By MEGAN DOYLE
Thursday, January 9, 2014
(Published in print: Friday, January 10, 2014)
In one room, a group of women lifted weights, mirroring their class instructor.
Around a corner, doubles teams whacked balls to each other on an indoor court.
On another side of the building, a massage chair waited open in the spa.
That’s the scene at the Executive Health & Sports Center in Manchester. And next week, owner Mike Benton will ask the city’s planning board to approve his multimillion dollar plan to replicate that scene locally by renovating the existing Racquet Club of Concord in the image of his pilot facility.
“It will be a brand new facility,” Benton said. “It will certainly have the same sort of traditional services such as racquetball, tennis, a pool. But their fitness (equipment) is completely antiquated. . . . Most of the equipment they have on their floor is 20 years old."
Concord A.C. Tennis Division Inc. owns the Racquet Club property. The owners of Executive Health & Sports Center have a purchase-and-sales agreement that Benton said could allow contractors in the building within 24 hours after the planning board’s approval.

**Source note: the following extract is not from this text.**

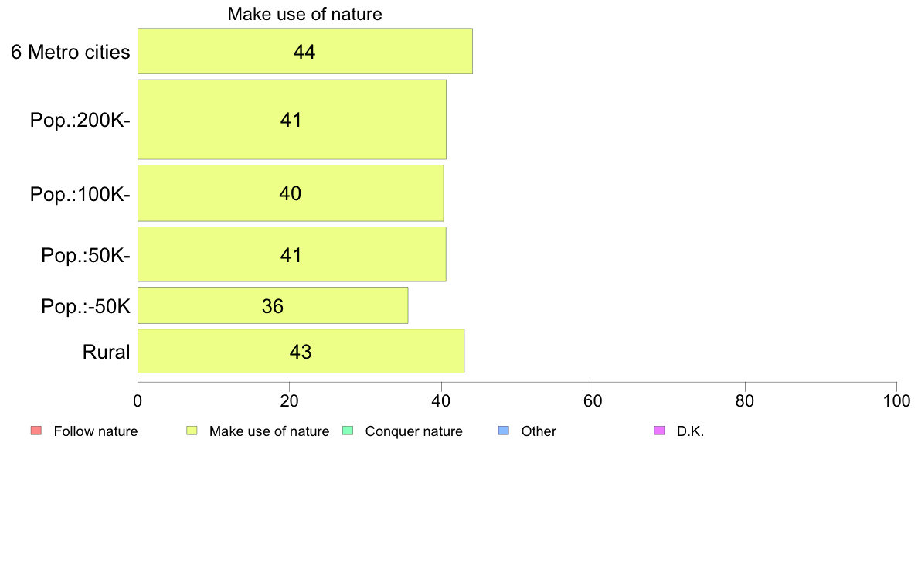Click the D.K. legend label text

Carlos Baia, deputy city manager for development, said the planning board could approve the project as early as during the public hearing Wednesday.
The Racquet Club “has been on the market for quite some time,” Baia said. “The club itself is in need of some renovation. . . . From the city’s perspective, if the project is approved by the (planning) board, it will help to improve a property that has seen some better days.”
The current Racquet Club building on Garvins Falls Road is about 72,000 square feet. During three phases of development, Benton’s plan would increase the health club space to more than 103,000 square feet.
But he stressed this facility, like his operation in Manchester and a similar location in Hooksett, would be more than a gym. It would be a wellness center, a place for a family or an individual to get healthy and learn how to stay that way.
Benton’s son, Justin, walked near a fleet of empty standing bikes ready for a spin class in Manchester. He nodded to another man in gym shorts walking alongside a female employee, clipboard in hand.
That guest would have just received a wellness assessment available to every person who joins Executive, Justin Benton said. That assessment provides every member with a complete health profile, including a blood lipid profile and an analysis of body composition.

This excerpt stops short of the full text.